Collected data entries:
=-=-=

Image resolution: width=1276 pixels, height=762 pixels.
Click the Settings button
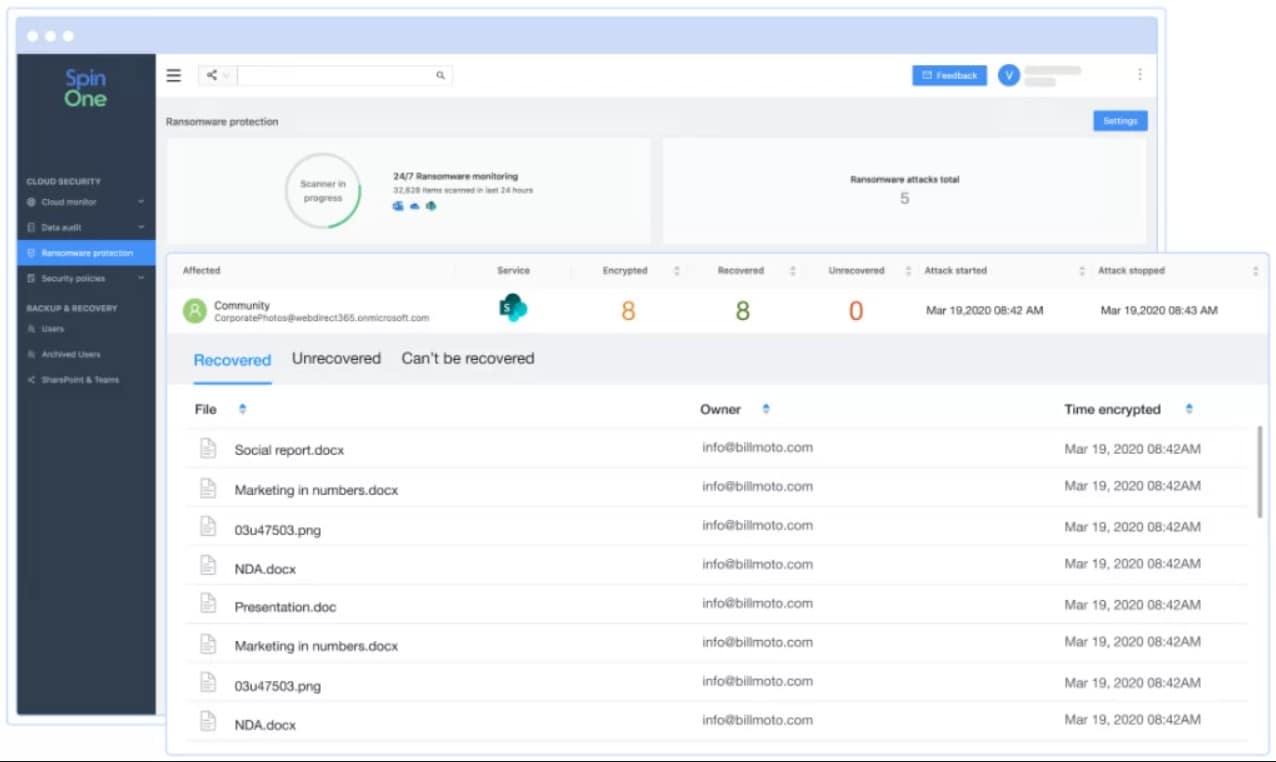[x=1119, y=120]
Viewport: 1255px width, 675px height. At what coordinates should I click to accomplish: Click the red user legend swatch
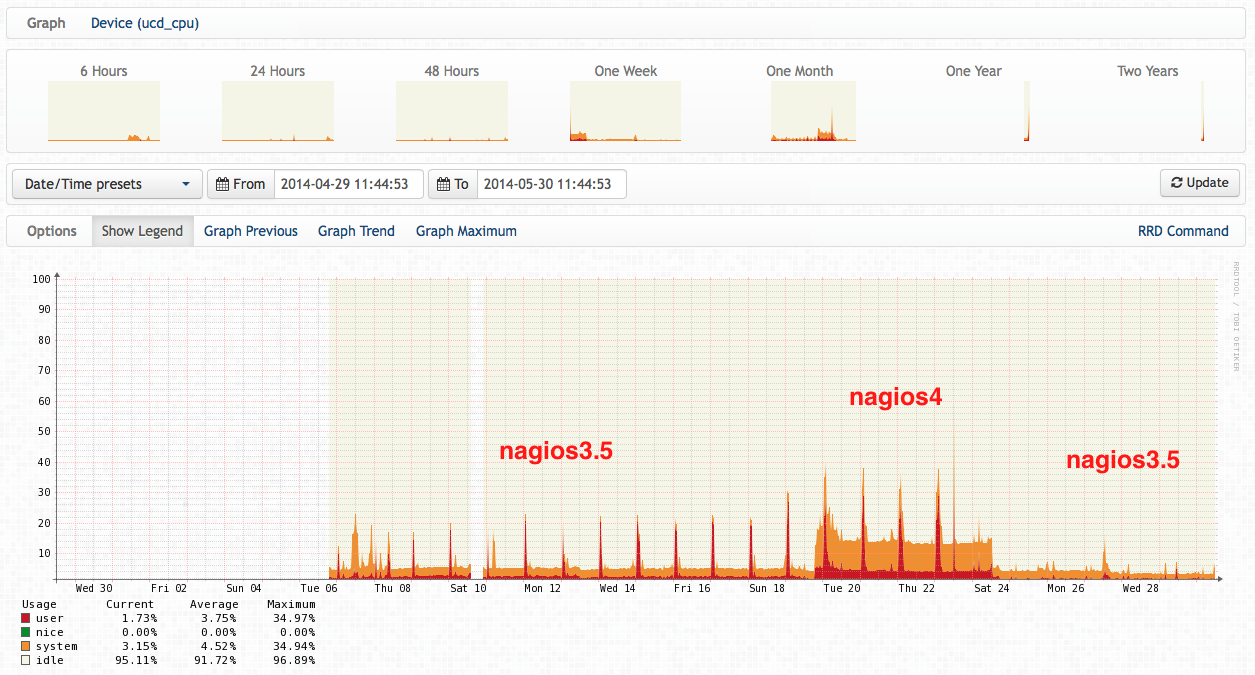pyautogui.click(x=25, y=619)
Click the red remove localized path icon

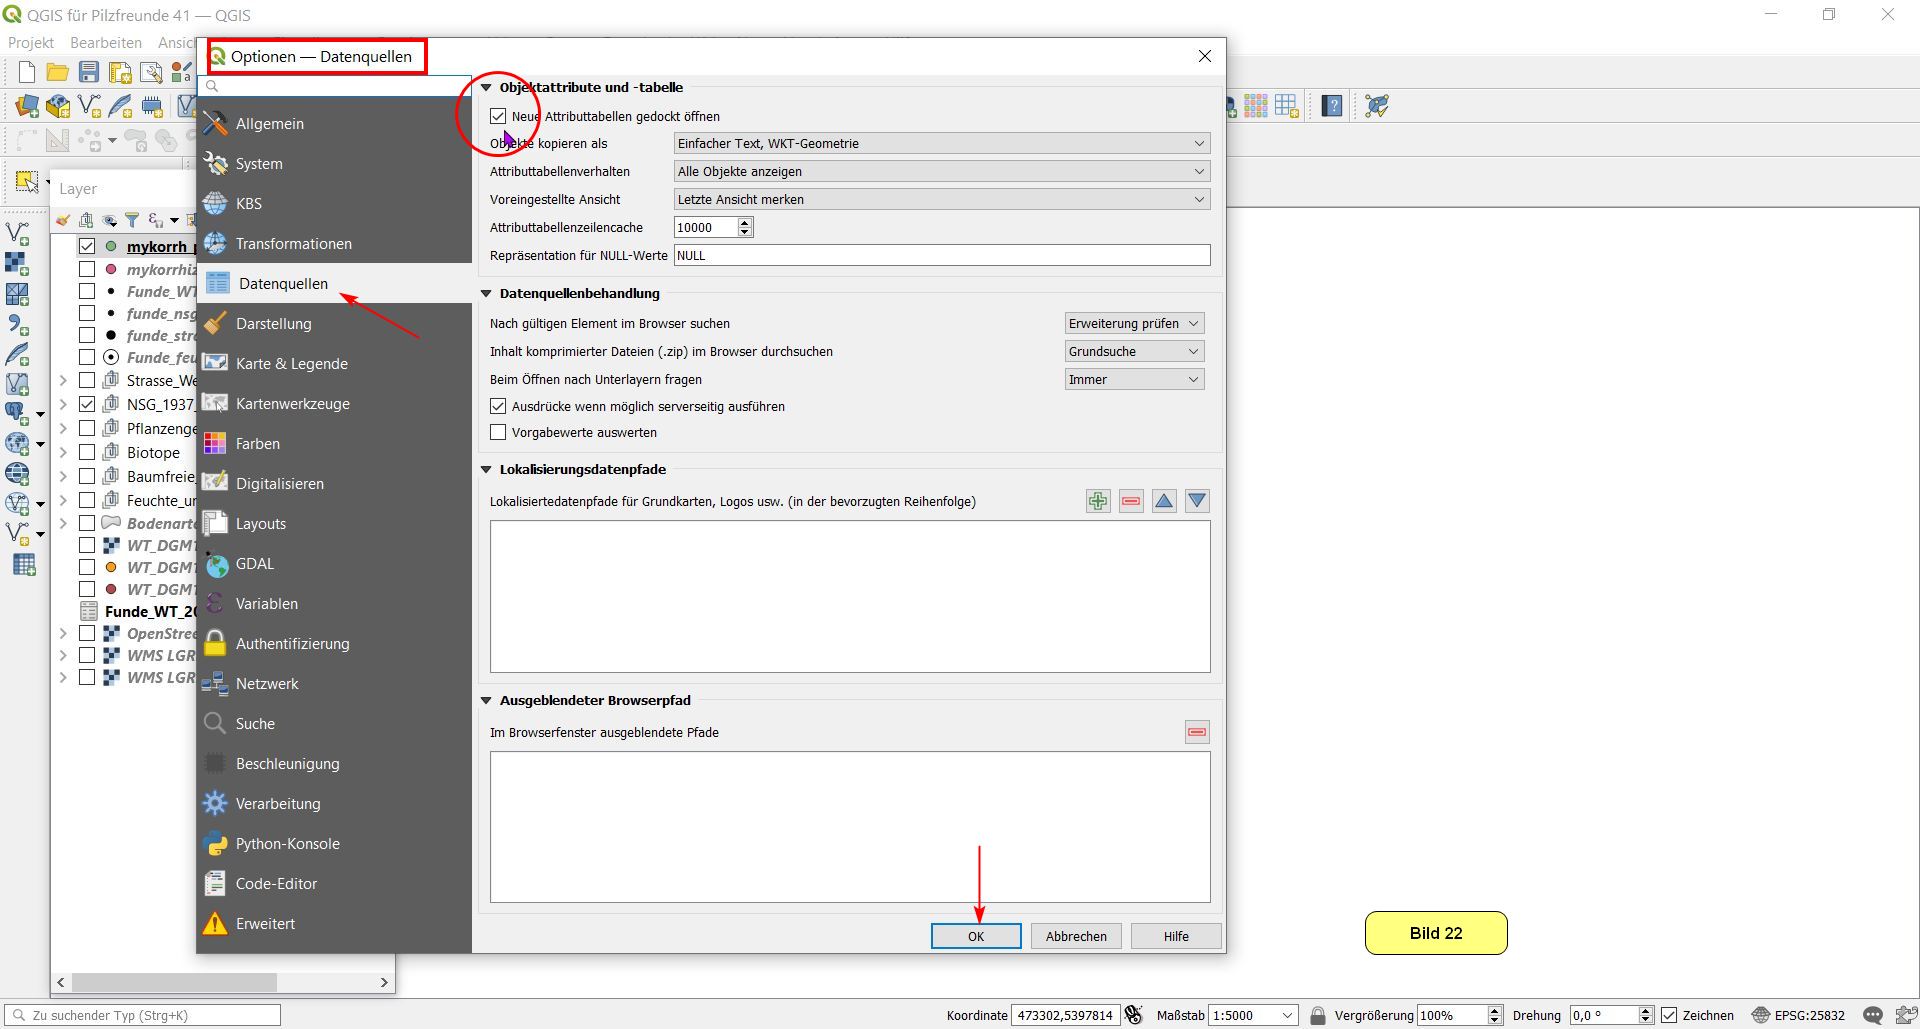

=-=-=

Give an exact copy of the line containing "Click the Settings button" and every line after it through the end of the entries. Pictures are to be dropped.

-- The answer --
Click the Settings button
[x=1119, y=120]
Viewport: 1255px width, 675px height. At what coordinates should I click to accomplish: Click the red user legend swatch
pyautogui.click(x=25, y=619)
Click the red remove localized path icon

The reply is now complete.